Estratto del documento →
-=-=-=-=-
ELEZIONI EUROPEE. La cricca ha colpito ancora: Massimo Grimaldi cacciato dalla lista di Fdi. Ennesima figura di merda (borgatarese, come vuole Giorgia) di Arianna Meloni che si era impegnata sulla parola. E ora Marco Cerreto…

1 Maggio 2024 - 12:25

Operazione chiusa a tavolino perché, oltre all’uscente parlamentare europeo Denis Nesci, il gruppetto Lollo-Donzelli-Fitto-Cirielli ha deciso che gli eletti dovranno essere due pugliesi, Gambino e l’ennesimo gabbiano di “Azione universitaria” (ormai tendenti alla prostata) Nicola D’Ambrosio. Siccome Grimaldi poteva essere, con solo due preferenze a disposizione dopo la candidatura della premier a capolista, una pur remota minaccia, è stato messo alla porta. E in provincia di Napoli nella notte salta fuori il nome di… IN CALCE ALL’ARTICOLO LA LISTA DI FRATELLI D’ITALIA.

CASERTA (gianluigi guarino) Se è vero, come è vero, che Massimo Grimaldi aveva già fatto stampare i santini e i manifesti per la sua candidatura alle elezioni Europee, forte delle rassicurazioni ricevute da Arianna Meloni, allora il buon Massimo, nonostante i quasi vent’anni di carriera politica iniziata nel 2005 con l’elezione, al tempo un po’ fortunosa, a consigliere regionale, ha letto le cose in maniera tutt’altro che lucida. Ma d’altronde, lui, più che pararsi il culo in questo modo, chiudendo un accordo con il capo del partito in Campania, Edmondo Cirielli, e quella che riteneva, ovviamente da lettore non attentissimo di CasertaCe, la “capessa” della macchina del partito in Italia, non è che potesse fare.
-=-=-=-=-
(Voci tratte da una raccolta)
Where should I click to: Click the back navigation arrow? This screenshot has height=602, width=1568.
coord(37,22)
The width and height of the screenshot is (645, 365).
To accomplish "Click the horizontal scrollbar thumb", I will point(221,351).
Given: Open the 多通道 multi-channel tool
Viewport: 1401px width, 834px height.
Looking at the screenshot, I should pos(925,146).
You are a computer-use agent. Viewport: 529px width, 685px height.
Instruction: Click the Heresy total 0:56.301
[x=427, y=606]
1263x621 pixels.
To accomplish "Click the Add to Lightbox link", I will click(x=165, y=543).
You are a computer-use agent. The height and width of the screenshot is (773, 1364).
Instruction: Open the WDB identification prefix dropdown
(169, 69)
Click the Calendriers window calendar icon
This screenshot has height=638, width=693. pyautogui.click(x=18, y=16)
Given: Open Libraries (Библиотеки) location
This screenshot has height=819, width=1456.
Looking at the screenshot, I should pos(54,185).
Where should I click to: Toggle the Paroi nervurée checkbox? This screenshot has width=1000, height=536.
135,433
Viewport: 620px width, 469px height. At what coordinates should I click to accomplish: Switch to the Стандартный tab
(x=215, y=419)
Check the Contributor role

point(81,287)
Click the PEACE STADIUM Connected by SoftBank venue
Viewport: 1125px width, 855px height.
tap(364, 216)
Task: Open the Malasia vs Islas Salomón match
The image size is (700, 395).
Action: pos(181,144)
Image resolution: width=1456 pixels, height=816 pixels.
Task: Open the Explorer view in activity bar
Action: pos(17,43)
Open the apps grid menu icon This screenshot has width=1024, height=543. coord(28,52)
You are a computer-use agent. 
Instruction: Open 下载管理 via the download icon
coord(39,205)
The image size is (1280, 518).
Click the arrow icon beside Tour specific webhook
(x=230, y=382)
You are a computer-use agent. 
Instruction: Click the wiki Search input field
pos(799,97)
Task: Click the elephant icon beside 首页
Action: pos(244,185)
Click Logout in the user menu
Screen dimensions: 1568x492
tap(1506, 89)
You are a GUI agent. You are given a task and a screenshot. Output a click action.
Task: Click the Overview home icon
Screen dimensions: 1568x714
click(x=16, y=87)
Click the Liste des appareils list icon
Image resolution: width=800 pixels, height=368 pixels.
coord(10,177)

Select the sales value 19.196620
-=-=-=-=-
Compito assegnato → Ritrascrivi l'articolo sulle elezioni europee da "ELEZIONI EUROPEE. La" fino a "DI FRATELLI D’ITALIA." compreso, rinominando "Grimaldi" in "Russo". Le voci riportate non hanno alcun ruolo in questo lavoro.

Risposta al compito →
ELEZIONI EUROPEE. La cricca ha colpito ancora: Massimo Russo cacciato dalla lista di Fdi. Ennesima figura di merda (borgatarese, come vuole Giorgia) di Arianna Meloni che si era impegnata sulla parola. E ora Marco Cerreto…

1 Maggio 2024 - 12:25

Operazione chiusa a tavolino perché, oltre all’uscente parlamentare europeo Denis Nesci, il gruppetto Lollo-Donzelli-Fitto-Cirielli ha deciso che gli eletti dovranno essere due pugliesi, Gambino e l’ennesimo gabbiano di “Azione universitaria” (ormai tendenti alla prostata) Nicola D’Ambrosio. Siccome Russo poteva essere, con solo due preferenze a disposizione dopo la candidatura della premier a capolista, una pur remota minaccia, è stato messo alla porta. E in provincia di Napoli nella notte salta fuori il nome di… IN CALCE ALL’ARTICOLO LA LISTA DI FRATELLI D’ITALIA.